Find the root directory of the project containing the ‘EIANN’ folder.

Returns:: Absolute path to the project root directory.
Return type:: str
Raises:: FileNotFoundError – If the ‘EIANN’ directory cannot be found.

set_all_seeds(seed: int = 123, verbose=True) → None#: Sets the random seed for PyTorch, NumPy, and Python’s random module

nested_convert_scalars(data)#

Crawl a nested dictionary and recursively convert all NumPy scalar types to native Python types in the nested structure.

Parameters:: data (any) – A potentially nested structure (dict, list, tuple) containing scalars.
Returns:: The same structure with NumPy scalars converted to native Python types.
Return type:: any

write_to_yaml(file_path, data, convert_scalars=True)#

Write a dictionary to a YAML file.

Parameters:

file_path (str) – Path to the output YAML file. Should end with ‘.yaml’.
data (dict) – Dictionary to write to the file.
convert_scalars (bool, optional) – Whether to convert NumPy scalar types to native Python types before writing. Default is True.
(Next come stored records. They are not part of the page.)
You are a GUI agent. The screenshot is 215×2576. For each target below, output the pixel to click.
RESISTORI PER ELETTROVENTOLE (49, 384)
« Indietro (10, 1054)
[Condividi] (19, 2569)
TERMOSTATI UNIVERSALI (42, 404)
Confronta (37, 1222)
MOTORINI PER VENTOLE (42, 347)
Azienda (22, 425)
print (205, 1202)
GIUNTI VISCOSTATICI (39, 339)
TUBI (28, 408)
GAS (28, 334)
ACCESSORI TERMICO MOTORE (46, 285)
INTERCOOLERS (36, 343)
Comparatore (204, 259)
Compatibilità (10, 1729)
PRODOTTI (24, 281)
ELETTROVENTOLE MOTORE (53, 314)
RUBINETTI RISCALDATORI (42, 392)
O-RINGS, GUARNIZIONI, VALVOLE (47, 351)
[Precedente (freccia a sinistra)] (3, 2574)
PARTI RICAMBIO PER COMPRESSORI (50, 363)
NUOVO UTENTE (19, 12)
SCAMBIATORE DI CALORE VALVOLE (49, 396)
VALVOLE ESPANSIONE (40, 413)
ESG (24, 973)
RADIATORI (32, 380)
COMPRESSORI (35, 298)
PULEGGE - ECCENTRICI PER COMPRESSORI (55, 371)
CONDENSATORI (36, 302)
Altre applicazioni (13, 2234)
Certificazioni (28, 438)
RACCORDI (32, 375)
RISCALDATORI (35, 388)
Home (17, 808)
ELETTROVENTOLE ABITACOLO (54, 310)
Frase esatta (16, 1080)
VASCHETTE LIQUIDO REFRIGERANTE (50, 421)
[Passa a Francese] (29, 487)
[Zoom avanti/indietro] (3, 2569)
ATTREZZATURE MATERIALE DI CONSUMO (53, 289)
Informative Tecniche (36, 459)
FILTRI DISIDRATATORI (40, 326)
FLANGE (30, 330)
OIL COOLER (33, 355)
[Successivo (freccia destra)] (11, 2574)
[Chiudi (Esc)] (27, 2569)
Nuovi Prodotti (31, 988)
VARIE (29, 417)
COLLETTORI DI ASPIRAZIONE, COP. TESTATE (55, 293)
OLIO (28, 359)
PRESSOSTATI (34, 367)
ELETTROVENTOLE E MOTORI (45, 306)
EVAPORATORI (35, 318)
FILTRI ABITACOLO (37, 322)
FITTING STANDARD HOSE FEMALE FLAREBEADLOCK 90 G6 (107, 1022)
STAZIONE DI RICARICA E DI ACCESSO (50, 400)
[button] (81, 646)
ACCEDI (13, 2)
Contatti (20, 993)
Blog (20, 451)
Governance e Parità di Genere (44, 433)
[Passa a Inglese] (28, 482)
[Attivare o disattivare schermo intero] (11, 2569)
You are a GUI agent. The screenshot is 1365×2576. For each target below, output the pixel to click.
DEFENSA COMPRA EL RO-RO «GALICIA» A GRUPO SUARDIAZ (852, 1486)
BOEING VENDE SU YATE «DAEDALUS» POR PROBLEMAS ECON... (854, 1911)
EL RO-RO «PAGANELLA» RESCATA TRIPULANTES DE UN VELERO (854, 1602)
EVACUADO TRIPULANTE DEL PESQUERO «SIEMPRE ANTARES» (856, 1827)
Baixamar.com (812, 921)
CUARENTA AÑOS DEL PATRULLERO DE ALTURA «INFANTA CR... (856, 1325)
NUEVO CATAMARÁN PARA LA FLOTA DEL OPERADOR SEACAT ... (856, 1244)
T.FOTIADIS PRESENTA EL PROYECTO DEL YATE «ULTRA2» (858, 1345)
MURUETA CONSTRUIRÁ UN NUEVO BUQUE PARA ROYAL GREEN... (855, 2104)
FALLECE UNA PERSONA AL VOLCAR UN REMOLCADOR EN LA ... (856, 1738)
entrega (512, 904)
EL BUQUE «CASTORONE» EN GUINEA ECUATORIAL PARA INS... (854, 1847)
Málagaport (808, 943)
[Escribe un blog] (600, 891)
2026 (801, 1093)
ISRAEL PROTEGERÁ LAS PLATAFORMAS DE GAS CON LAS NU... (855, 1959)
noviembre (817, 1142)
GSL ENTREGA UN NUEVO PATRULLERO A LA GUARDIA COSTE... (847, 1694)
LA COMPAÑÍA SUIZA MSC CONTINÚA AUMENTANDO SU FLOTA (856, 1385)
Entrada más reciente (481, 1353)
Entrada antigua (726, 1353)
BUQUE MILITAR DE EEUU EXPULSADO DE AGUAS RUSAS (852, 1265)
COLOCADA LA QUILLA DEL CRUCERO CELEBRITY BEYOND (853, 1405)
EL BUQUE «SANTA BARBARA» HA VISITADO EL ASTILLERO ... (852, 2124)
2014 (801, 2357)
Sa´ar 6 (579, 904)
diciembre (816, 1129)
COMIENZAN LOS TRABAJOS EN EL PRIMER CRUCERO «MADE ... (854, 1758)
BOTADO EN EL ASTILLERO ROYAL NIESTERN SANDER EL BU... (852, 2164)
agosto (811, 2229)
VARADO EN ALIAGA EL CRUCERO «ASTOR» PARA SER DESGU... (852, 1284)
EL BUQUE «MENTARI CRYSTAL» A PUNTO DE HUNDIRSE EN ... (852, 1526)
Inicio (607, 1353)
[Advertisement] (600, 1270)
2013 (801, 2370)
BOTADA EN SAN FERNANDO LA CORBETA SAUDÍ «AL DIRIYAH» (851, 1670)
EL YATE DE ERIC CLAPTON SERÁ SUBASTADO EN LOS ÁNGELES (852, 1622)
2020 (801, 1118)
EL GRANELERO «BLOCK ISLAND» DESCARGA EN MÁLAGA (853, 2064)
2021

read_from_yaml(file_path, Loader=None)#

Read a dictionary from a YAML file.

Parameters:

file_path (str) – Path to the YAML file to read.
Loader (yaml.Loader or None, optional) – YAML loader to use. Defaults to yaml.FullLoader.

Returns:

Dictionary parsed from the YAML file.

Return type:

dict

Raises:

Exception – If the specified file does not exist.

export_metrics_data(metrics_dict, model_name, path)#

Export metrics data to an HDF5 file under a specific model group.

Parameters:

metrics_dict (dict) – Dictionary of metrics to export.
model_name (str) – Name of the model used as the top-level group in the HDF5 file.
path (str) – Path to the HDF5 file. If missing ‘.hdf5’, it will be appended.

import_metrics_data(filename)#

Import metrics data from an HDF5 file into a nested dictionary.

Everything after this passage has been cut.